To do » Can you copy out, word for word, the stretch of the entries that opens with the line containing "Image resolution: width=1440" and closes with the line containing "Action: click(18, 23)", leaving the pictures out?

-- start Information provided --

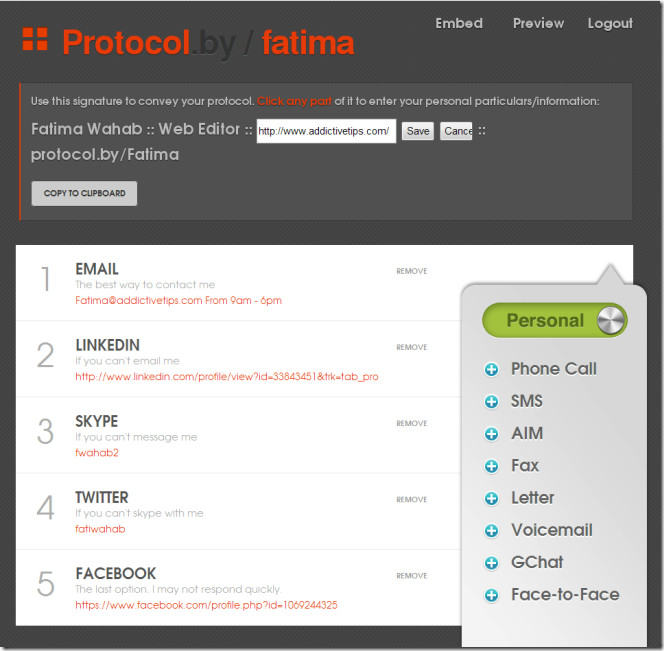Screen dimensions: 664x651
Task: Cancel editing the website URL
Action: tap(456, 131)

-- end Information provided --
-- start Information provided --

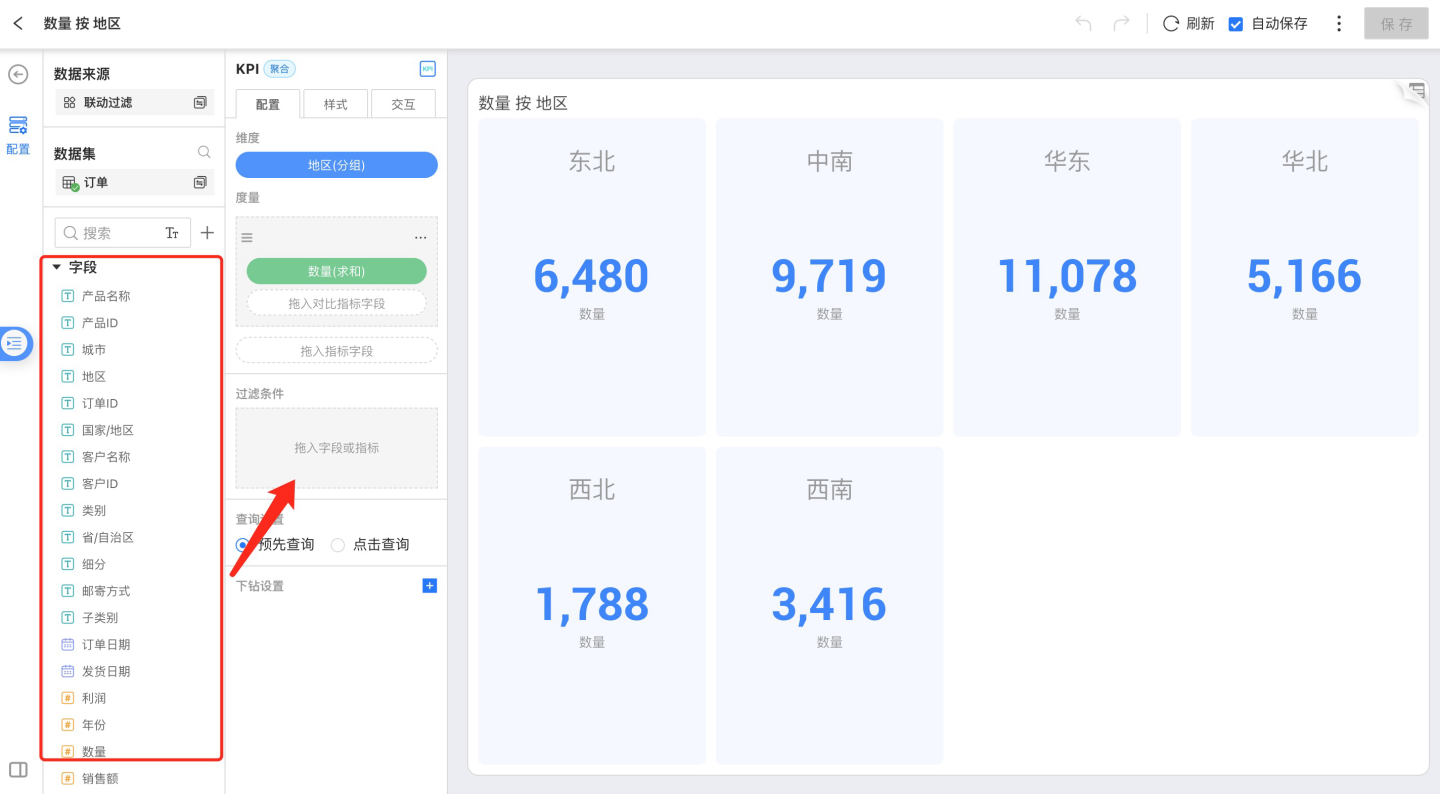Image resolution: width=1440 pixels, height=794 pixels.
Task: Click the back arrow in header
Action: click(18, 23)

-- end Information provided --

The result »
Image resolution: width=1440 pixels, height=794 pixels.
Task: Click the back arrow in header
Action: click(18, 23)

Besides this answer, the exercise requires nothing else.